Rethink Device, Kit, Component, Sensor

oscgonfer commented 1 year ago

This issue is to discuss about potential changes on the data models we currently use on the API.

Currently

There are two issues:

As explained here there is a limitation in the measurements to sensor to kit relationship, not allowing flexibility on the measurements for an already defined kit. Two proposals are mentioned there
We are growing in terms of possible sensors that can be connected to the kit, and each time we create a new possible combination, a new kit needs to be created. This has already brought us to 44 possible kits, out of which, 18 are variations of the SCK2.1

This is an important topic to improve, because new hardware versions will immediately duplicate those 18 kits just by simply changing the urban board. This will create an unmanageable amount of possibilities that users will need to navigate through from the Advanced kit selection.

Proposal

In a first stage, the proposal would be to change the components relation to be directly with device instead of kit, and modify components to already assess the problematic of measurements or sensors. kit would disappear as it is right now. In this concept, device components would not be created based on a pre-defined blueprint (or kit), but based on the hardware publications directly, which would pass through the readings_controller (or whichever) creating the components for the found sensors on the posts if they exist in the sensors table. New posts, with additional sensors connected, could dynamically be added with this approach. However, further discussion is needed to review what happens with the sensors / measurement issue.

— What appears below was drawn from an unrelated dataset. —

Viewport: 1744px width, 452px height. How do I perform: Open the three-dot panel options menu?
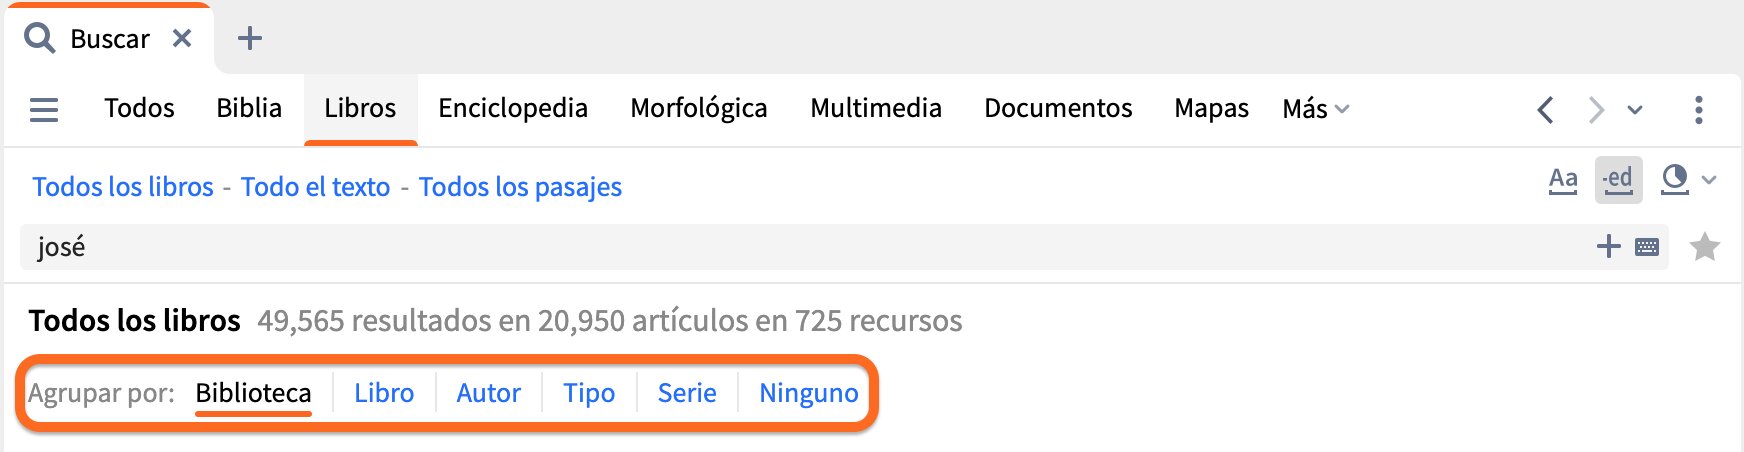[x=1698, y=109]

In a second stage, the proposal is to consider the duplicity of sensors in the same device (aka the mux). This would mean we send a uuid of sensor on the hardware (based on sensor model and location) which we need to "parse". This could use a new propery in components which specifies an unique location for each sensor so that it can be uniquely located.

oscgonfer commented 1 year ago

Coming back to this issue as well, this means we can create also endpoints for sensors and measurements

timcowlishaw commented 1 year ago

Hey Oscar, a couple of questions on this, which we can discuss tomorrow:

There's a few important bits of data which would need new homes under this proposal. Firstly, the sensor_map json on the current kits table, which maps sensor ids to named 'keys' for that kit. If we can assume that a given sensor always takes the same key, that can be moved to a new column on sensors. If however a sensor can take a different id based on what device it's attached to - things get more complicated. They could be moved to components but then, where would they be populated from when the component is created? I think in that case we'd need some sort of kit like concept in order provide a template or prototype for these. The equation and reverse_equation columns on component have a similar issue - if these are always the same per sensor, we just move them to sensors, but if not, they'll need to be populated from somewhere when the component is created for a device (meaning, again, something that looks suspiciously like a kit to act as a repository of the appropriate info to use.
Would it cause problems for either us or end users if the ids or uuids of components changed? This is going to be a necessary consequence of this change (as unique components go from being one-per-kit to one-per-device), so it might be worth preparing ourselves for (and possibly announcing to users in the form of a deprecation warning) to manage what might well be a breaking change!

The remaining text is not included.